Jakarta (Greeners) – Pemerintah Daerah Bantul dan perangkat Kelurahan Srimulyo mengadakan sosialisasi pembangunan Tempat Pembuangan Sampah Sementara (TPSS) di Kelurahan Srimulyo, Kapanewon Piyungan, Daerah Istimewa Yogyakarta (DIY). Sosialisasi tersebut diwarnai dengan aksi warga yang menolak pembangunan TPSS tersebut karena khawatir sawah mereka akan tercemar.
Aksi penolakan tersebut disampaikan oleh warga Kelurahan Sitimulyo, Kabupaten Bantul. Mereka menyampaikan penolakan itu lantaran letak TPSS berada di perbatasan antara kelurahan Srimulyo dan Sitimulyo.
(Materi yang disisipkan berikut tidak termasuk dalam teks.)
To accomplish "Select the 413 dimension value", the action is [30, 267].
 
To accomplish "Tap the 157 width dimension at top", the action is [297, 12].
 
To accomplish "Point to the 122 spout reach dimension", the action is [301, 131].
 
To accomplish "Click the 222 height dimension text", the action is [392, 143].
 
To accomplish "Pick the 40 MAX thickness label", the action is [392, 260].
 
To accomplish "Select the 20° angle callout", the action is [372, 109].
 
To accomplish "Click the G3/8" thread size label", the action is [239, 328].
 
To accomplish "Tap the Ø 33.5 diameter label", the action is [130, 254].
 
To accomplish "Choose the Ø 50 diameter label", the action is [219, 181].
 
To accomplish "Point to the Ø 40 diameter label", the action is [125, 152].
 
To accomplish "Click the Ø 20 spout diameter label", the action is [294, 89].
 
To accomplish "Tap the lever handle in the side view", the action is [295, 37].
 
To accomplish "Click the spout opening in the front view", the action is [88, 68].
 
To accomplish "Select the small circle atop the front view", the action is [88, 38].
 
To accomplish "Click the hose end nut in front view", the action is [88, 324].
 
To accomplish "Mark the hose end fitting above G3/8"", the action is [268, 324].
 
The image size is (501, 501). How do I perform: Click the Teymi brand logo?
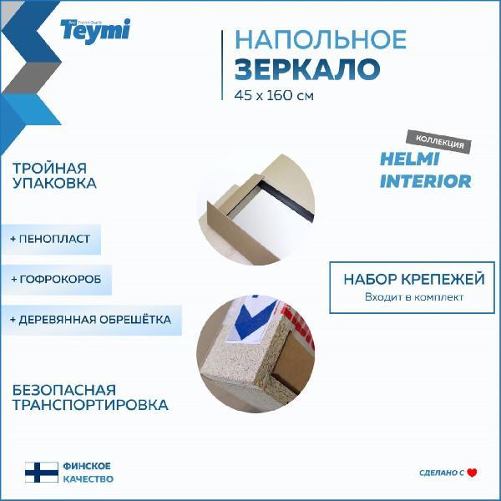click(95, 31)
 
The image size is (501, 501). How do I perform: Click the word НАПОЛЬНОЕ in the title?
click(321, 39)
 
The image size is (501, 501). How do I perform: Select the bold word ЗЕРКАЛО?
click(307, 69)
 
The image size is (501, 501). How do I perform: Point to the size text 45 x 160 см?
click(274, 95)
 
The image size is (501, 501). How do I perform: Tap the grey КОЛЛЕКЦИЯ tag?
click(439, 142)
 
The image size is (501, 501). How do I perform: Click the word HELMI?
click(410, 159)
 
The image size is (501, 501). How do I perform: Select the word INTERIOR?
click(426, 181)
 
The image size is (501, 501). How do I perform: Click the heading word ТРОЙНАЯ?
click(49, 169)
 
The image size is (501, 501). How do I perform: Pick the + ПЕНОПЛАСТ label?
click(50, 239)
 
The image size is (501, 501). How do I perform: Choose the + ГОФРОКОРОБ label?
click(56, 279)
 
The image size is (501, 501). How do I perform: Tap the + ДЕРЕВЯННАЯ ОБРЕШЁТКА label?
click(91, 320)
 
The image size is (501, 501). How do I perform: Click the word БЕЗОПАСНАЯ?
click(64, 390)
Warga yang menolak berasal dari Padukuhan Banyakan II, Banyakan III, Pagergunung I, dan Pagergunung II. Keempat padukuhan tersebut merupakan wilayah yang padukuhannya berada di perbatasan antara Sitimulyo dan Srimulyo, sehingga terdapat potensi pencemaran.
Sejumlah sawah warga dari keempat padukuhan di Sitimulyo terancam tercemar sampah. Warga pun menyatakan siap berdemonstrasi lebih besar apabila pemerintah tetap membangun TPSS di wilayah tersebut.
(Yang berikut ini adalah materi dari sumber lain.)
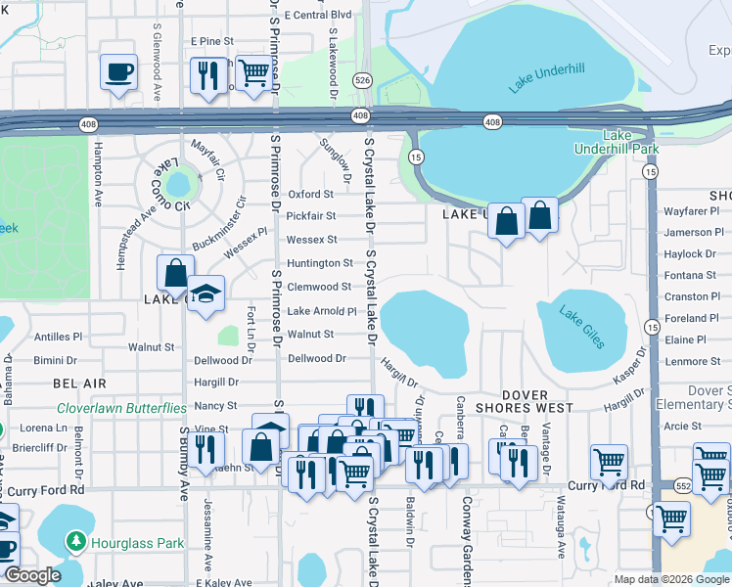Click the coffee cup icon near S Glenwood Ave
click(x=118, y=71)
Berdasarkan keterangan dari Walhi Yogyakarta, TPSS ini akan pemerintah bangun di tanah seluas 3.000 meter persegi, dengan status tanah sultan ground. Terdapat tiga titik yang akan menjadi opsi pembangunan, yaitu TPSS Kaligatuk, TPSS Puncak Bucu, dan TPSS Tumpang.
Menurut Kepala Divisi Kampanye Walhi Yogyakarta, Elki Setiyo Hadi, pemda akan menggunakan tanah tersebut untuk kegiatan pembuangan sampah dengan masa kontrak enam bulan. Masa kontrak tersebut akan berakhir pada Desember 2024.
BACA JUGA: Air Lindi Cemari Sumber Air Warga Piyungan Yogyakarta
“Tidak ada penjelasan teknis terkait bagaimana model pengelolaan penguraian kandungan lindi, dan pengelolaan gas metan yang akan pemerintah lakukan,” kata Elki lewat keterangan tertulisnya, Jumat (5/7).
Elki menambahkan, dalam sosialisasi ini juga tidak ada pernyataan yang jelas bahwa TPSS tersebut digunakan untuk pembuangan residu saja. Sehingga, kemungkinan besar sampah yang dibuang di TPSS merupakan sampah hasil pengangkutan dari hulu yang tidak diolah.
Tanah Warga Masih Tercemar Air Lindi
Sementara itu, dalam operasional TPSS Srimulyo berencana akan menggunakan geomembran dan talud untuk menahan air lindi. Namun, pada praktiknya, geomembran dan talud bukan menjadi solusi yang bisa menahan aliran lindi.
“Warga telah membuktikan dengan mengecek Tempat Pembuangan Akhir (TPA) transisi yang menggunakan geomembran, justru pada akhirnya tetap rusak dan akhirnya air lindi masih mencemari tanah dan air milik warga,” tambah Elki.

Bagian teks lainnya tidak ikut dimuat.